# Sandpaper file bx



## BWSmith (Aug 24, 2010)

Weird colour....camera's freakin out again?It's "sposed" to be VMI gray-green with a "Wms-burg" colonial revival twist.

Build time:20 m

Paint:10 m

Materialsff floor,Oak scotia out of inventory.This was the first pc with any figure....otherwise,trash drops.

Major cred to johnray.....this is so way overdue of a much needed item thats words just don't do much.Sandpaper is a big enough $$ in our shop that proper storage makes too much sense.BW


----------



## woodnthings (Jan 24, 2009)

*Yah sure...*

Blame the color on the camera.... Martha would have a fit! Didn't she leave the color chart when she was there last time? :no:
The oak adds a nice touch tho.
We need an alternate methods thread here BW. No step by steps photos I suppose, too busy sawin' and paintin' to stop for photos. We get the idea anyway. The dados are covered by end caps right?


Now.... where Ya gonna put it? You're gonna have to go vertical or hang it on the wall. More photos please.  bill

BTW I'm surprised you didn't trim out the edges of the 1/4" ply with some oak....it's not too late...just sayin'


----------



## BWSmith (Aug 24, 2010)

VMI is over the mnt......we're over there right much,ain't seen Martha over there?
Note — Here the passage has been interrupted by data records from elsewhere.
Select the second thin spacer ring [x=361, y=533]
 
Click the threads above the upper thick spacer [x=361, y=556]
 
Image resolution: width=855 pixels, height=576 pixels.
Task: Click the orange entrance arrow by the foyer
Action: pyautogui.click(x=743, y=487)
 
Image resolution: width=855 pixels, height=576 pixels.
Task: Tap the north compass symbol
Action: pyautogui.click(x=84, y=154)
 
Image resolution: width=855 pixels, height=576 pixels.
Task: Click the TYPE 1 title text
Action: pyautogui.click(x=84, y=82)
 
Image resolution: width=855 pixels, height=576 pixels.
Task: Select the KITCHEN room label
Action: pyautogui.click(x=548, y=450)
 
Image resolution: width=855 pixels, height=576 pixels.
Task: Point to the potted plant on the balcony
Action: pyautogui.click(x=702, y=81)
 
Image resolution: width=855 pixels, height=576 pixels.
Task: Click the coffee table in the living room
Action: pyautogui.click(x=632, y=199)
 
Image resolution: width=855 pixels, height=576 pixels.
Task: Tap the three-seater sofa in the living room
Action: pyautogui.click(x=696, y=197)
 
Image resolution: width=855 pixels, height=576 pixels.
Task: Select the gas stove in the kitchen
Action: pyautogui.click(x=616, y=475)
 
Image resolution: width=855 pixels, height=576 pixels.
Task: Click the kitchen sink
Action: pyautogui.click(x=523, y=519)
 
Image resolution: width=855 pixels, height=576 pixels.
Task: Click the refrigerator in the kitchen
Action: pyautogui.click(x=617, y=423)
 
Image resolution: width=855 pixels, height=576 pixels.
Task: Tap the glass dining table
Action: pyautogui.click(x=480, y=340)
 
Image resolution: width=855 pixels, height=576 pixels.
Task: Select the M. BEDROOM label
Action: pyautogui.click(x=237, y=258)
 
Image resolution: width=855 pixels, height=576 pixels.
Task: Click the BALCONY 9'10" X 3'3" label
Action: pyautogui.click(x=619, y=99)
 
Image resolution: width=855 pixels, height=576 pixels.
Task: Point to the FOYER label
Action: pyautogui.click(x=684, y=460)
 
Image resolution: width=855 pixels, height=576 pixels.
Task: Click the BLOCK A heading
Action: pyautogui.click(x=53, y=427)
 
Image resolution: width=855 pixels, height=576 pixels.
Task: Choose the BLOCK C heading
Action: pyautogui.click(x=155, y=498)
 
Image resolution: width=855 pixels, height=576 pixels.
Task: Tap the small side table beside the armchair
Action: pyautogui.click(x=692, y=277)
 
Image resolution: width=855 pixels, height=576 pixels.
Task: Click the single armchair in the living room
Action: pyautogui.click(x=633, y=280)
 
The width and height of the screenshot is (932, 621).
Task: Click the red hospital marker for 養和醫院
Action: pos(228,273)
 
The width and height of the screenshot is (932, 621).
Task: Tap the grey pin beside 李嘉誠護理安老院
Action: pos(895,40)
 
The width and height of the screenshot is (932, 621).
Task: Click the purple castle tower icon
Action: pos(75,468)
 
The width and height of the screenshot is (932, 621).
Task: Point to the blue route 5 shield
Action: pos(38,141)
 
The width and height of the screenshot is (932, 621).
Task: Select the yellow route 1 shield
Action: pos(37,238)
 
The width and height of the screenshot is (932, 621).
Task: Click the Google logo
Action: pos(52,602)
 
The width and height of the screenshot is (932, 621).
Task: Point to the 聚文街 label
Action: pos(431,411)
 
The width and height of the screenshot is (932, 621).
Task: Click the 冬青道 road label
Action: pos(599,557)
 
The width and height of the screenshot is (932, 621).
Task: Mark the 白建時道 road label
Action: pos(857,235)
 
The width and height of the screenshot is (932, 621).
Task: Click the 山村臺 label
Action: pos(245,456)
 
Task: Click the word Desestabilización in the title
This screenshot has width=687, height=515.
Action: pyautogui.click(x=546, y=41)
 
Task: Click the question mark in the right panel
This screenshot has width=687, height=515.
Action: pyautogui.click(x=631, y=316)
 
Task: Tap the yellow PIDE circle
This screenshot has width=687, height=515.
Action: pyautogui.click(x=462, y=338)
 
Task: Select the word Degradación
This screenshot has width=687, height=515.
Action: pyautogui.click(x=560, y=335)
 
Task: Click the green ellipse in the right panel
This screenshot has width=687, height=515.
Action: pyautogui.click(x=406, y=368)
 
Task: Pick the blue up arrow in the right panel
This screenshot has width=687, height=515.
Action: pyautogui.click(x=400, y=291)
Theres no "cut dado's".......its accomplished the other way.Instead of removing material(cutting dado's),its done with short pcs of the 1/4" shelf mat.....by cutting devider blocks.The advantage is it makes the sides thicker....and its a little faster cause,the table saw is already cutting shelf width.....so the jamb blocks/deviders are simply the same width.
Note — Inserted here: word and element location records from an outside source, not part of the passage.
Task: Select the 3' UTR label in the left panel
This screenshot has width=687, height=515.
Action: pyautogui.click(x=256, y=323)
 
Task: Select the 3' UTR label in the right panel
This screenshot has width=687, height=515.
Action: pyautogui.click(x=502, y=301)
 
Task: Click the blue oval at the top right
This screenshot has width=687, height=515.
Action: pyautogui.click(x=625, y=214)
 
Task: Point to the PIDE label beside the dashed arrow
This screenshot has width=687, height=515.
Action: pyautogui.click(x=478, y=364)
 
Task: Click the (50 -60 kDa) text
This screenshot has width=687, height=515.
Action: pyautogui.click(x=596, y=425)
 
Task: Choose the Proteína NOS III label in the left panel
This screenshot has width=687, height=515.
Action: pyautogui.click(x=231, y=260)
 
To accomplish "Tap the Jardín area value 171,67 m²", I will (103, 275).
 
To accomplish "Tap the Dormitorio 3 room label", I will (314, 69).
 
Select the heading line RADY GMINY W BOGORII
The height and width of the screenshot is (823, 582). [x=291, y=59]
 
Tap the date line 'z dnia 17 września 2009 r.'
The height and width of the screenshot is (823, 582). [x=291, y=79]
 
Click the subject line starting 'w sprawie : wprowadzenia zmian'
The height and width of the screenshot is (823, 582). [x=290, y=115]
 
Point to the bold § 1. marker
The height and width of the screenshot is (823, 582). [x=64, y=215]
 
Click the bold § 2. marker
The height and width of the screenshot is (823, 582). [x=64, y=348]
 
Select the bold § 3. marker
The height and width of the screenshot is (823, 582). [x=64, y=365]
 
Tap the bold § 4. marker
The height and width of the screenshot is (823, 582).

The key element to speed here is knowing that mould cvrs your fastener "tracks".The top N bttm being shelf width,are just cut inside rabbited sides.....the rabbit hangs out back.Slight of hand,magic,speed.Understanding moulding grammer is make it or break it.....so its decision(where,why,how)is very early in the process.Then you use it in decifering the build strategy.

Moulds,shelf deviders,style's are glued and "pinned" in place with a.....uuuh,pin nailer.So no real finishing issues there.All other fasteners are "buried".Here it is in place.....and its really going to be an inventory asset.I can buy whats needed instead of guessing on a customers build and overbuying.Long overdue.


----------